Put every line of the rows below into a Markdown table with the columns No. and Line, giving each line its number and leaving out blank lines. Keep the pictures out of the answer.

# start of Raw records

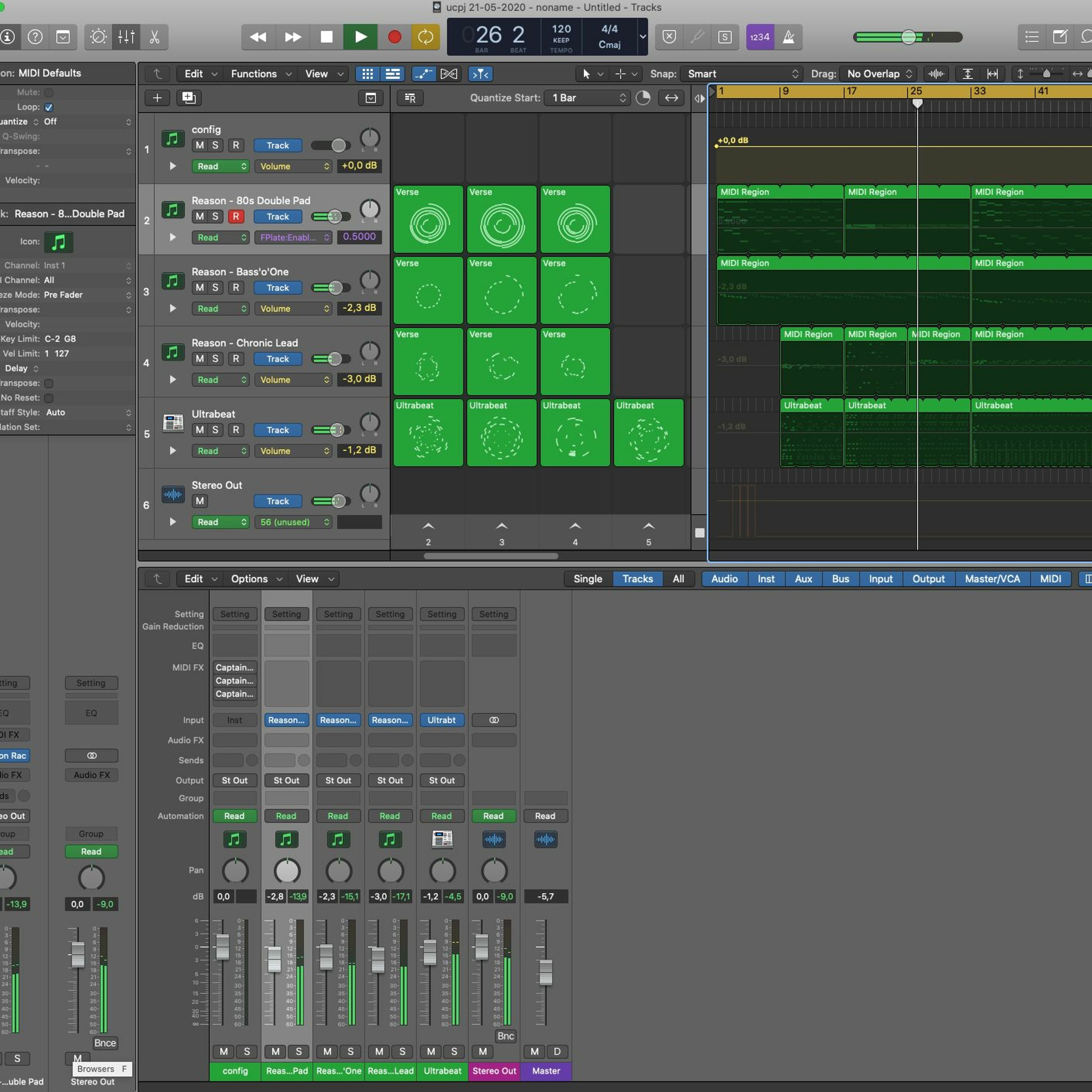1092x1092 pixels.
Task: Toggle the Cycle mode button
Action: pos(425,37)
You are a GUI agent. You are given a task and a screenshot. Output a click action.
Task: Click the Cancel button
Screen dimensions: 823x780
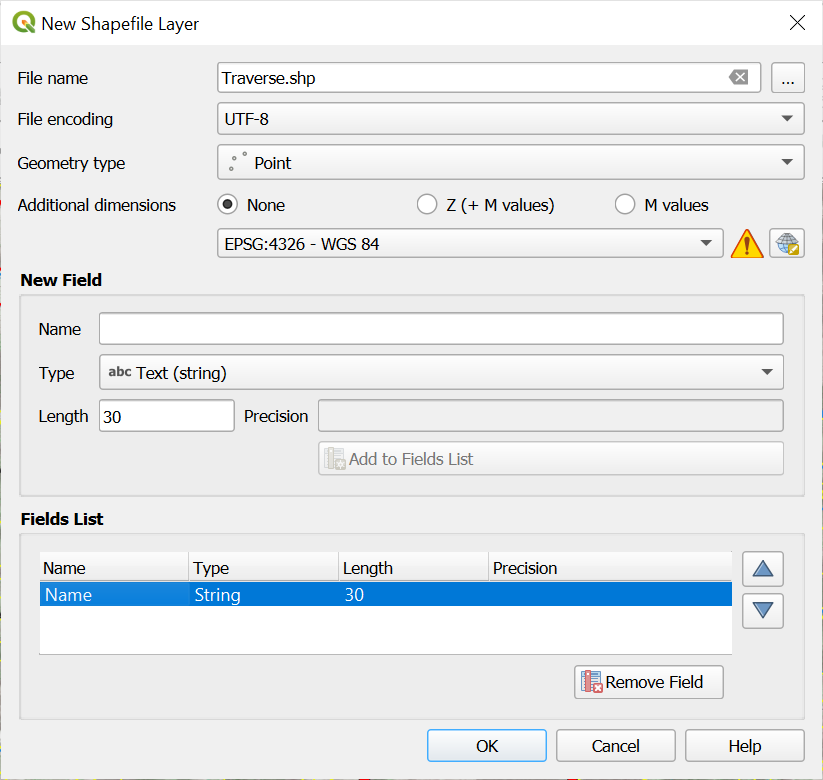tap(615, 746)
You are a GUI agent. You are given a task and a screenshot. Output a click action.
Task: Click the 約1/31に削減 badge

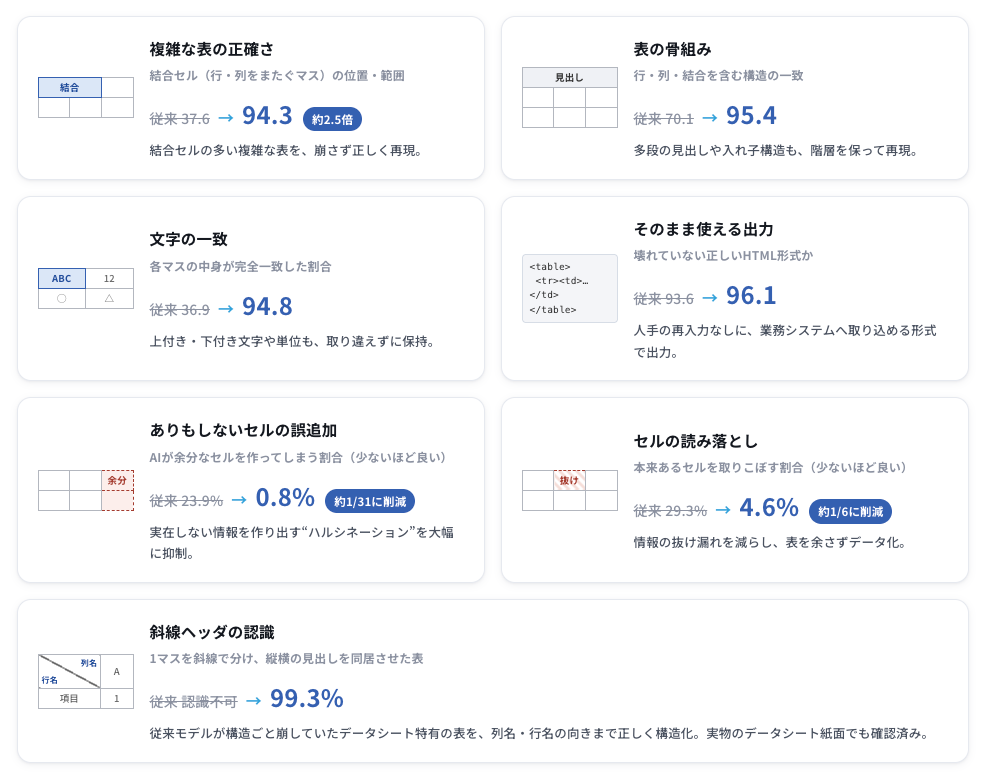(x=370, y=501)
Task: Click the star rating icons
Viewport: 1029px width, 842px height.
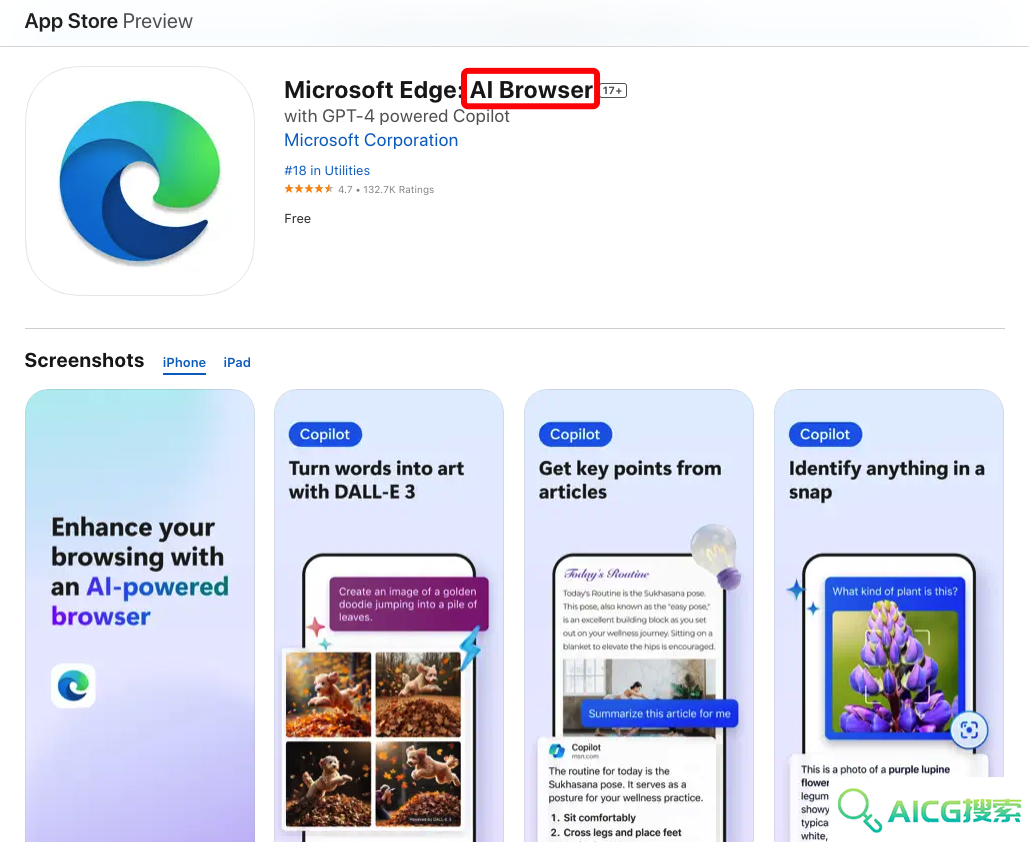Action: [x=308, y=189]
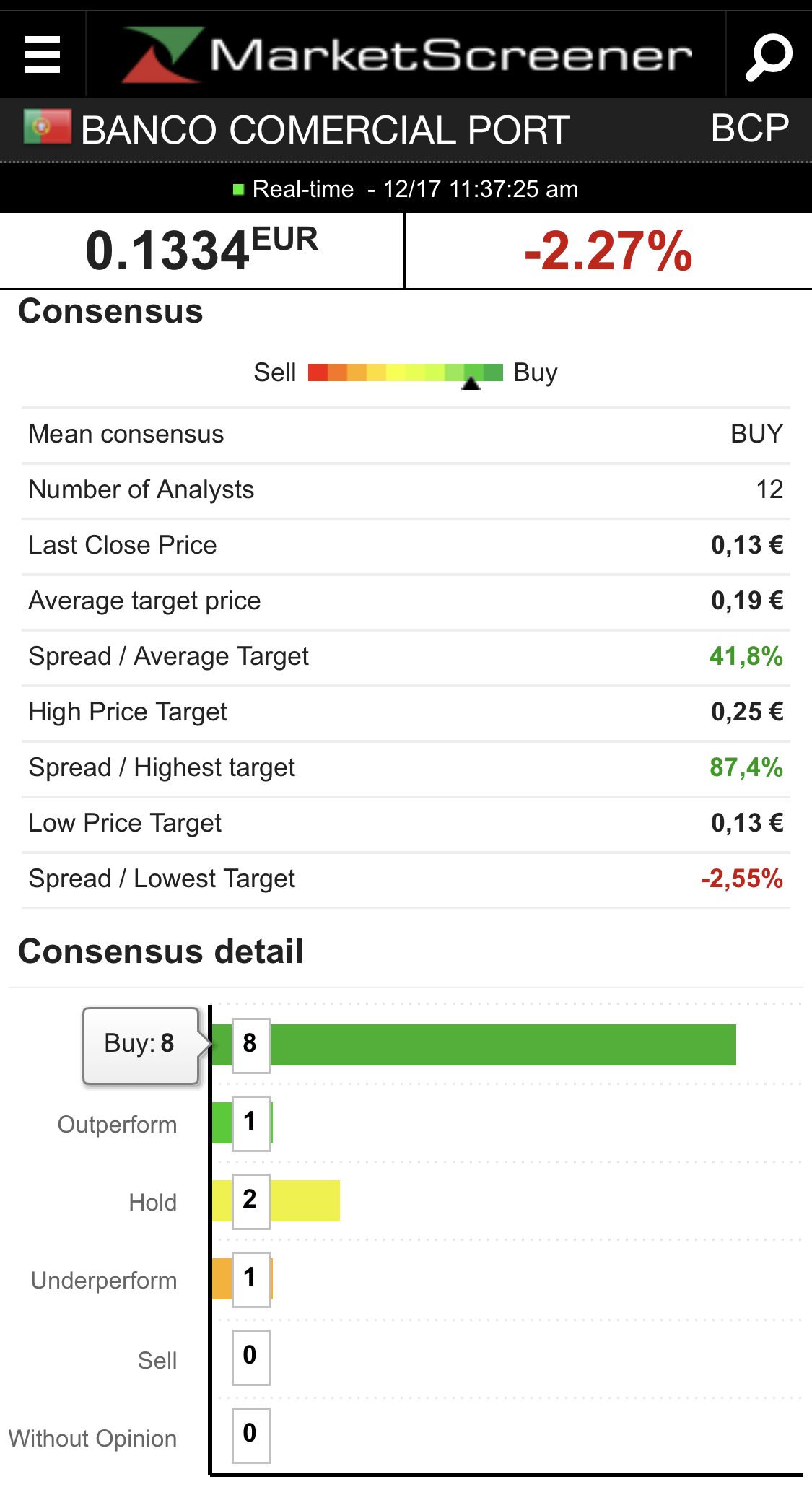The height and width of the screenshot is (1495, 812).
Task: Tap the search magnifier icon
Action: point(769,56)
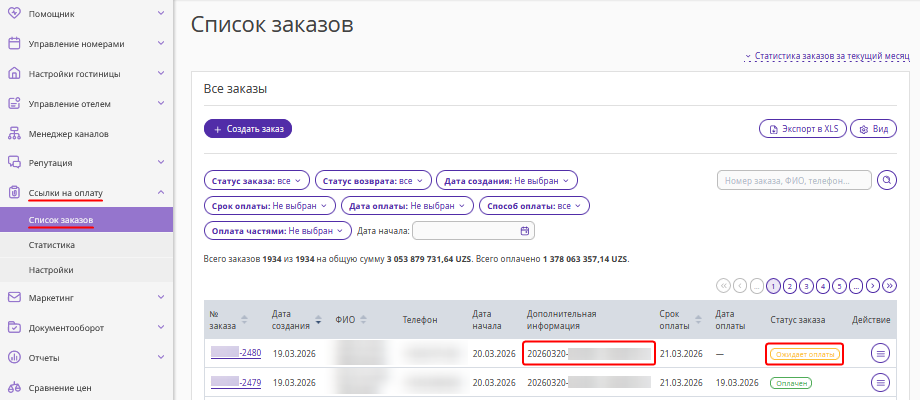This screenshot has width=920, height=400.
Task: Open Способ оплаты filter dropdown
Action: (535, 206)
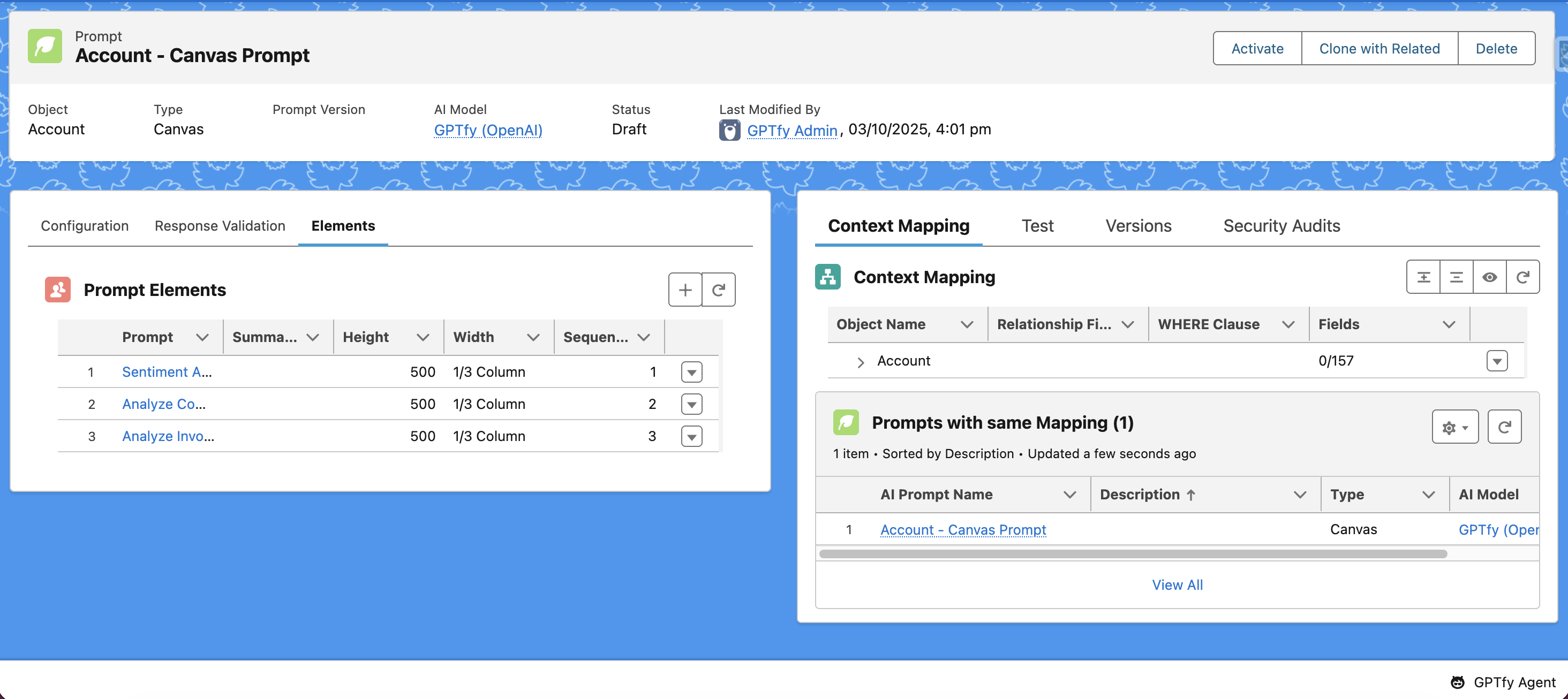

# end of Raw records

_Answer for this exercise_.
| No. | Line |
|---|---|
| 1 | 1092x1092 pixels. |
| 2 | Task: Toggle the Cycle mode button |
| 3 | Action: pos(425,37) |
| 4 | You are a GUI agent. You are given a task and a screenshot. Output a click action. |
| 5 | Task: Click the Cancel button |
| 6 | Screen dimensions: 823x780 |
| 7 | tap(615, 746) |
| 8 | You are a GUI agent. You are given a task and a screenshot. Output a click action. |
| 9 | Task: Click the 約1/31に削減 badge |
| 10 | (x=370, y=501) |
| 11 | Task: Click the star rating icons |
| 12 | Viewport: 1029px width, 842px height. |
| 13 | Action: [x=308, y=189] |
| 14 | The height and width of the screenshot is (1495, 812). |
| 15 | Task: Tap the search magnifier icon |
| 16 | Action: point(769,56) |
| 17 | This screenshot has width=920, height=400. |
| 18 | Task: Open Способ оплаты filter dropdown |
| 19 | Action: (535, 206) |